Figure 1. Computational approach and model design (A) Architecture of the phone classifier. Ten vectors of 60 Mel-filtered Spectra Coefficients (MFSCs) and, when articulatory features are used (dashed lines), 10 vectors of 42 articulatory features (reconstructed from the MFSCs though the acoustic-to-articulatory mapping, in panel B) are fed into a Deep Neural Network. The Deep Neural Network computes the posterior probabilities of each of the 43 phones (output layer) given the acoustic and articulatory evidence and then the most probable phone is selected. (C) Implementation details of the deep neural network that carries out the acoustic-to-articulatory mapping for motor-based normalization. (D) Implementation details of the deep neural network that carries out the acoustic-to-acoustic mapping for the acoustic normalization.

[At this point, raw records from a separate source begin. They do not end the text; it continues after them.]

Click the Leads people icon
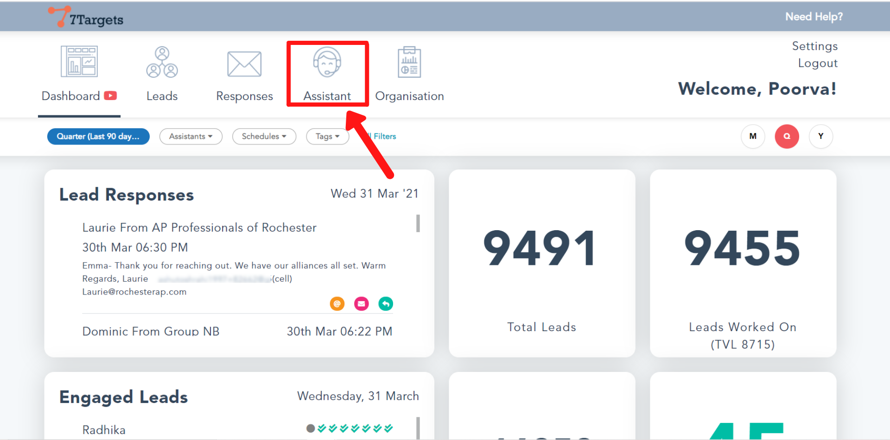890x440 pixels. click(x=162, y=62)
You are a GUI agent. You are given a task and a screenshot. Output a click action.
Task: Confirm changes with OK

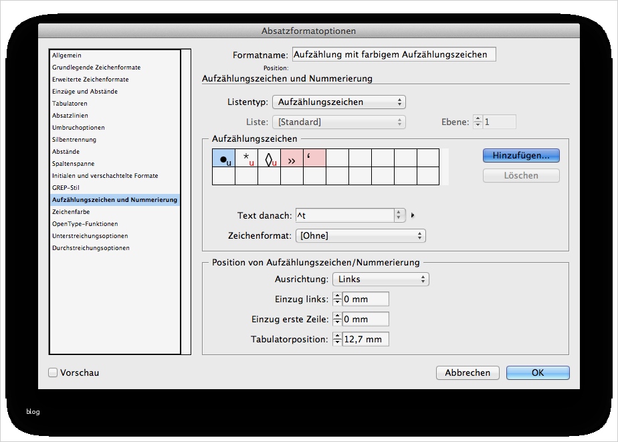(538, 372)
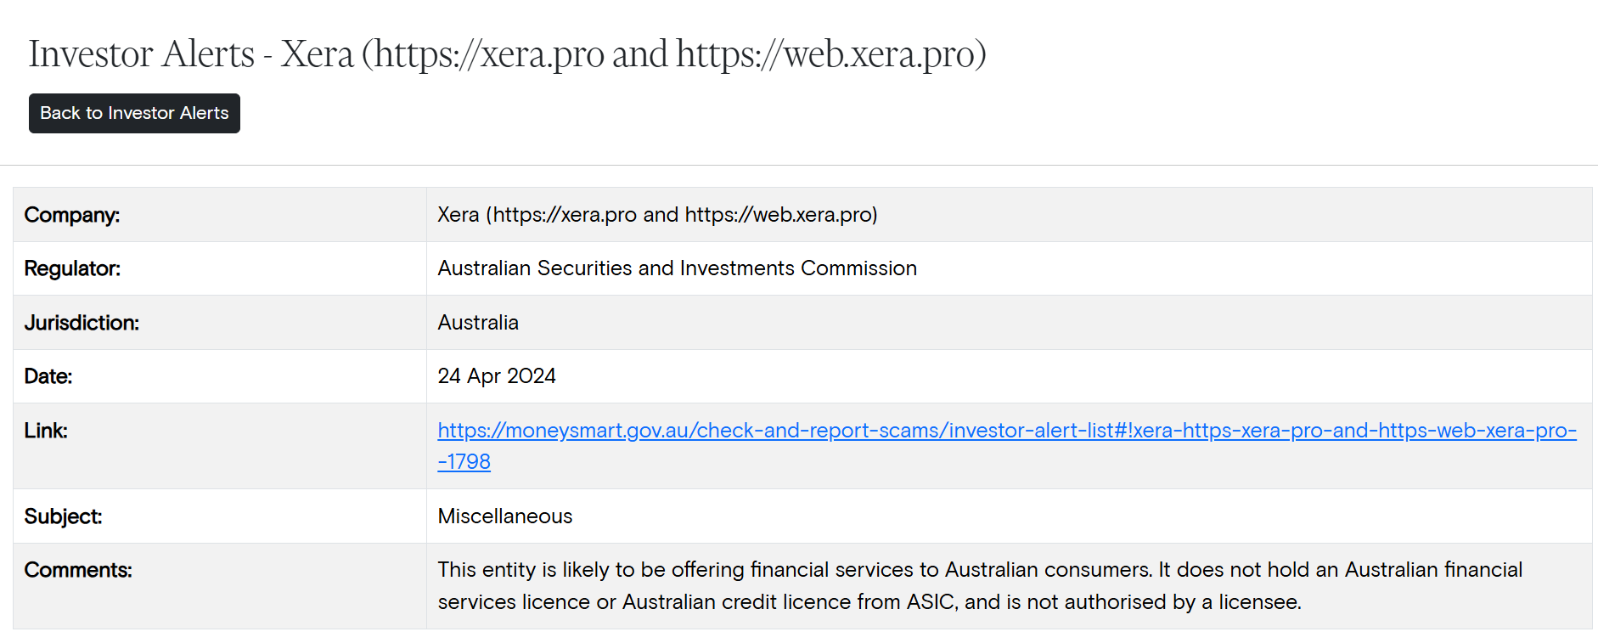Select the Comments: row label
The width and height of the screenshot is (1598, 643).
78,570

In the present work we aim at introducing one further learning strategy derived from developmental research on imitation. Our general goal is to obtain a reliable speaker normalization strategy through auditory-motor mapping. To this end, we implemented a speaker normalization procedure via imitation. It is important to point out that the difference between imitation and normalization is alike the difference between “phenomenon” and “mechanism.” In fact, imitation is a pervasive phenomenon that is observed across different domains and complexity levels. On the other hand, normalization is a computational procedure by which imitation might emerge. Normalization is indeed an important aspect for speaker-independent ASR systems. Speaker normalization strategies aim at reducing inter-speaker variability and thus reducing the fragmentation of the acoustic models learned by an ASR system. In general, normalization can be achieved by either explicitly removing some acoustic peculiarities of the speaker (e.g., through Cepstral mean removal, Anastasakos et al., 1994, or vocal tract length normalization, Eide and Gish, 1996), by explicitly mapping the speech acoustics of some speakers into the acoustic domain of a reference speaker (e.g., Huang, 1992), or by creating compact models (i.e., models that are robust across inter-speaker variations) that can then be adapted to the different speakers (this is usually referred to as adaptive training strategy, Anastasakos et al., 1996).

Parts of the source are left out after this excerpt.